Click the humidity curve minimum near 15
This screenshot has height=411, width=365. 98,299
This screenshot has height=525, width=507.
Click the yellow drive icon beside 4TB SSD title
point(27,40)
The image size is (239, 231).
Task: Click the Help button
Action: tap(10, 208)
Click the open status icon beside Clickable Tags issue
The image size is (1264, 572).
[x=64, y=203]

* [About this exercise]
Exactly as written, copy the lines from the one containing "This screenshot has height=525, width=507." to the end of the entries, both ends included.

* [Written response]
This screenshot has height=525, width=507.
Click the yellow drive icon beside 4TB SSD title
point(27,40)
The image size is (239, 231).
Task: Click the Help button
Action: tap(10, 208)
Click the open status icon beside Clickable Tags issue
The image size is (1264, 572).
[x=64, y=203]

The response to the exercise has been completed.